Monday, November 23, 2009

Ubuntu Developer Summit and zombies

Part two of my random selection of photos follows. As for the UDS sessions participation, the rest of the week went in translations, Debian and mobile related discussions. Mostly translations/I18N whenever available, since those were a) primary reason for my sponsorship and b) I've had the most to contribute to Ubuntu in that area in the past, at least considering the visibility / impact.

I was happy to be able to participate to the second gun range visit. Otherwise it would not have felt I actually stepped out of the hotel, since I was too late on Monday for the first round and totally missed the ice skating thing.

The only thing hindering my UDS experience was total lack of good night's sleep. It seems I'm not much of a traveler in that aspect. Mostly the coffee and the pure hecticness of UDS were able to overcome the problem, but from time to time I'd just liked to sleep for 12 hours, which I finally did back home.

Thanks to all, that amount of hugely intelligent people in one place was quite an experience, together with the pace of the sessions. I do hope to see you again, preferably with a little more free time.

I don't know if you noticed it was possible to shoot classical kind of city photos from...

...the roof of our hotel.

Even though I flew away before Friday's Ubuntu Allstars, I was able to get some glimpses of the musical talent available at UDS.

This is just a proof I did see day-light during the trip.

Dell talk.

Zombies got shot...


...by this neat group of zombie hunters.
(note my GIMP skills to include everyone)

Wednesday, November 18, 2009

Ubuntu Developer Summit - days 1 and 2

UDS-Lucid is going strong. Looking back, I've participated in the following sessions so far in addition to corridor/lunch/etc. discussions:
Mainly writing this to post some pics, so here you go:

Sunday evening at the lobby. I was awake for about 24h.

It's the Lynx!

sabdfl

A view from my hotel room window

Monty explaining MariaDB

Plenary sessions room preparations


Huge thanks to Canonical for sponsoring me to come here, mostly because of my I18N/translations work. And of course also thanks to my own employer for still paying my salary for the week ;), which is why I'm following also the mobile track a bit and mentioning us to anyone interested about possible co-operation on ARM/embedded stuff in our "corporation community".

Monday, November 16, 2009

FSCONS over, "gave" a talk (FreeRunner again)
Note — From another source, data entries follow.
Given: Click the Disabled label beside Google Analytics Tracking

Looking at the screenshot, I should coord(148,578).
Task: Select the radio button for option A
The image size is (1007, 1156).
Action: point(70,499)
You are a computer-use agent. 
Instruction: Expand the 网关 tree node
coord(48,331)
I was at the Free Society Conference and Nordic Summit from Friday evening to ca. Sunday early morning. I would have arrived earlier but the rather cheap Blue1 flew only once a day from Helsinki to Gothenburg. Gothenburg was a very wet place during the time I was there, but the event itself was great! Thanks to all the people met, especially the multitude of FSFE guys. A few pics first:



The first pic is from the Saturday evening social event at Berg211, not the conference place itself :)

The only unfortunate thing was missing the whole Sunday, including my own lightning talk about kernel mode-setting on Neo FreeRunner! Instead of canceling it I decided to make a video to replace my physical presence, so hopefully it got shown there and people enjoyed the shortness of it. I gloriously failed to learn Cinelerra or Kdenlive video editing software quickly (PiTiVi _will_ be both easy and great, but was not yet enough for this purpose), so resorted to a "nice" gedit + mplayer + xvidcap + cat + oggconvert setup ;) Yes, not nice. Actually quite an adventure, maybe next time I really learn some other way. I forgot to include a section to tell what actual benefit KMS could give besides being extremely cool - the thing is that Glamo is quite timing sensitive and user space cannot guarantee certain things so kernel based mode-setting could do better in terms of various things, including CPU usage. And it's a pre-requisite for any possible accelerated 3D support, though I didn't get the famous accelerated triangle up yet (some new fixes in the Thomas's git already, though) The video is distributable under CC-BY-SA, and originally Ogg Theora + Vorbis. Of course YouTube mangles it to non-free format, but too lazy to currently bother with better services.

...right, writing this, YouTube seems to have some serious trouble with my video. Is it because of Theora 1.1? Well, trying Dailymotion next, thanks to its openvideo (HTML5) thing which managed to catch my attention a while ago:

^ click me

The reason for my early departure from FSCONS was the Ubuntu Developer Summit in Dallas, Texas. More on that later, writing this actually from the lobby there.